80 Pages Posted: 6 Sep 2016 Last revised: 17 Jan 2017
Date Written: January 1, 2017
Finders, or “matchmakers” in layman’s parlance, a specific category of business intermediaries, also labeled as “merchant bankers,” “investment bankers,” “financial public relations advisors,” and simply “business consultants,” entered the newest millennium with their old-world “yenta” books replaced by Facebook, Twitter and all the other appurtenances of the Digital Age’s virtual reality. Despite their epochal transformations, finders have hardly changed their stance on the legal roles they play, distinct from “brokers” in their eyes, for not “effecting” securities transactions by simply bringing together potential buyers and sellers of securities. Naturally, finders, who permeate all forms of securities transactions in our economy, have always defended their legal freedom to be exempt from broker-deal registration and regulation. Given the extensive range of operating contexts and sub-contexts of finder’s activities, it has been more than difficult to discern, let alone pinpoint, finder’s exemption criteria. A process of filing no-action letters with the SEC staff seeking guidance on the finder’s exemption has been tacitly formed over the past few decades. To investigate the potential changing nature of finder’s activities across time and reveal the changing winds of the finder’s regulatory “lawscape,” the current article compiled, categorized and characterized a whole set of 126 finder’s no-action letters over forty-four years from 1971 to 2014. This paper establishes a method of quantifying the range of finder’s operating contexts, granted or denied exemption from registration, and performed a quantitative as well as qualitative temporal analysis on a full body of the SEC’s no-action letters issued to finders.

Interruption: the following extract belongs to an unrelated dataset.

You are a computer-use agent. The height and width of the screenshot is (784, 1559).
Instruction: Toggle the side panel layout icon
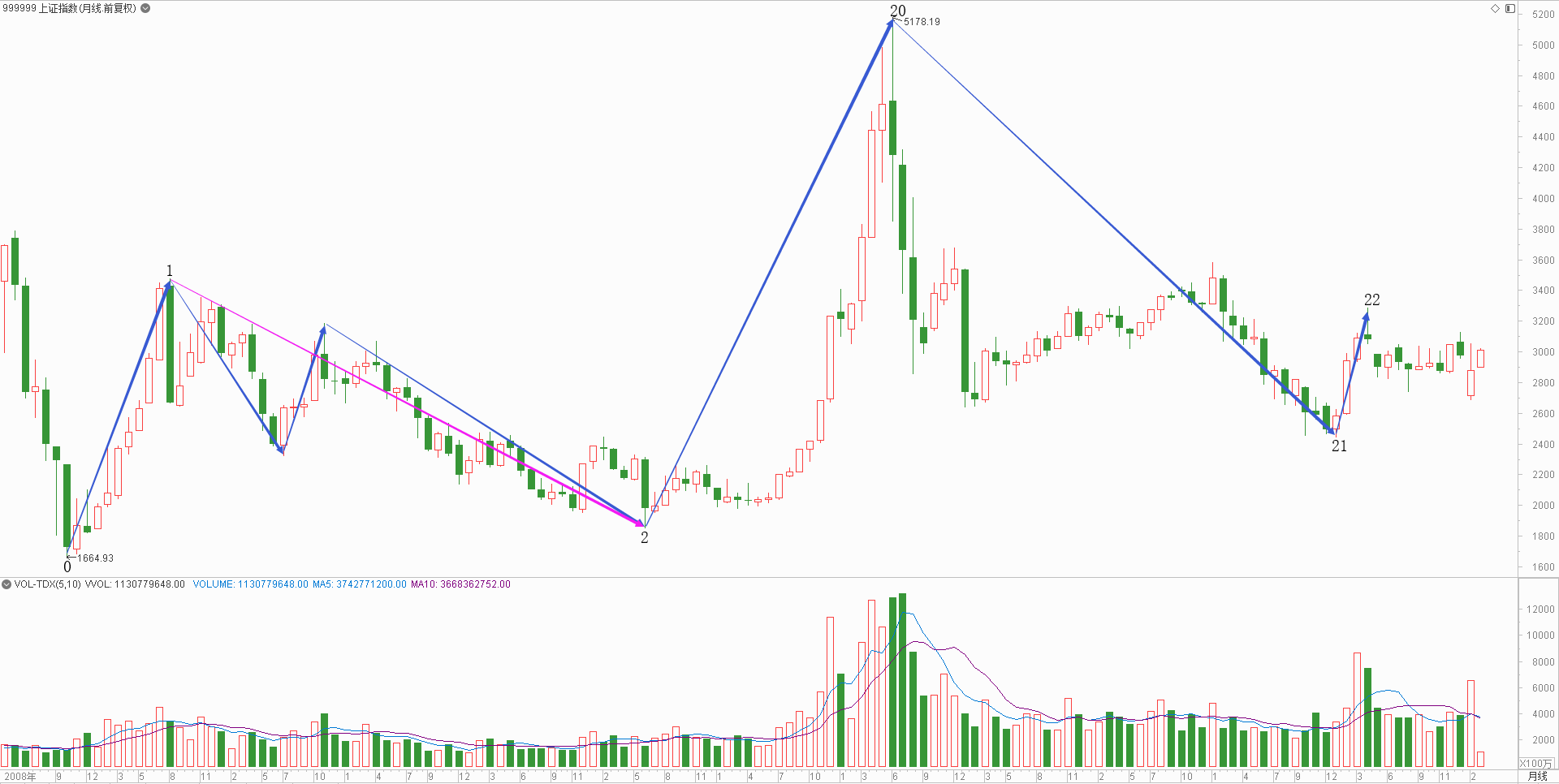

The author’s historical analysis on the evolution of 126 finder’s no-action letters reveals a significant shift in the SEC staff’s philosophy for the finder’s exemption, occurring first in the 1980s (more lenient), then 1990s (less lenient) and finally an even greater shift around 2000 (much stricter). A detailed categorical analysis was conducted on finders operating in three different contexts: finders for broker-dealers, for issuers and for investors. Within each category of temporal analysis, this paper correlated the finder’s legal landscape with the broad social landscape, which rebreeds the regulated entities with a new epistemic, social and existential culture that adapts to the given “age” of our history. This article hypothesizes possible correlations between the virtuality of the Information “super-highway” for the modern finding activities, as well as the regulators’ post-Enron and Financial Crisis of 2008 anxieties, and the changing winds over the finder’s regulatory “lawscape”. This article’s computational as well as empirical analysis of finder’s no-action letter reliefs suggest that the lawmakers have been assessing finder’s issues on a case by case basis, and finders’ compliance strategies have long since been tailored for the new season. Such inefficacy and inefficiency of such regulatory adaptation uncovers a “missing link” between the regulatory and the regulated entities in the finder’s area of the securities laws. The author finally proposes tentative solutions to bridge the widening chasm between these two critical sectors of our society.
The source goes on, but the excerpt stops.